Denver Mayor Michael Hancock announced Friday that the city has completed the second round of its “housing surge,” during which his administration attempted to find homes for 400 households in 100 days.
In this round, the city fell short of its “stretch goal” by a few dozen households. According to the Department of Housing Stability (HOST), the second round placed 21 more people into housing than the fall surge. In total, 597 individuals from 359 households were given places to live.
“Denver’s network of shelter services partners do an incredible job, day in and day out, at delivering house keys and a brighter future for individuals facing episodes of homelessness,” said Mayor Michael B. Hancock in a statement.
Participants in the program include people who were living in safe outdoor spaces, like Max Hutchinson and Kevin Bastow, who received a new apartment during this second surge.
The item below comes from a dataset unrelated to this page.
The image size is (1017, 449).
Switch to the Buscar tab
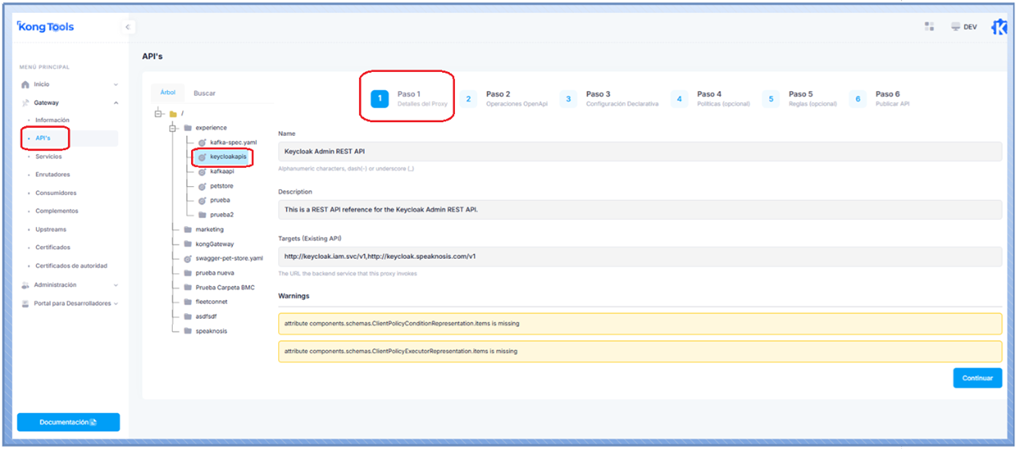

It also extends to individuals from shelters and unauthorized encampments, HOST said.
Groups including the Metro Denver Homeless Initiative, Community Solutions and Homebase worked on the effort. Funding for the project comes from emergency federal COVID-19 money, but the city also used public money from Denver’s Homelessness Resolution Fund, which was passed by voters in 2020. That money helped expand HOST’s work with the Colorado Coalition for the Homeless to increase the number of homes available. Those funds were also used to connect participants with private landlords who rented out market-rate housing to the program.
“With two successful housing surges behind us,” said Hancock, “we’re not only placing more people into housing, we’re also fostering innovations that will make a lasting impact going forward.”
While every key to a home matters to people living without one, the numbers of unhoused people in the metro area remain staggering.
A total of “32,233 individuals accessed services related to homelessness between July 1, 2020, and June 30, 2021,” according to the Metro Denver Homelessness Initiative’s Annual State of Homelessness report. “Over the course of a year, 10,870 adults, 1,031 members of families, and 954 youth engaged in services while staying in an unsheltered location.”
Correction: An earlier version of this story stated the city fell short of its goal in both rounds. In fact, it exceeded its goal of placing 200 homes in the first round and only fell short in the second. We regret the error.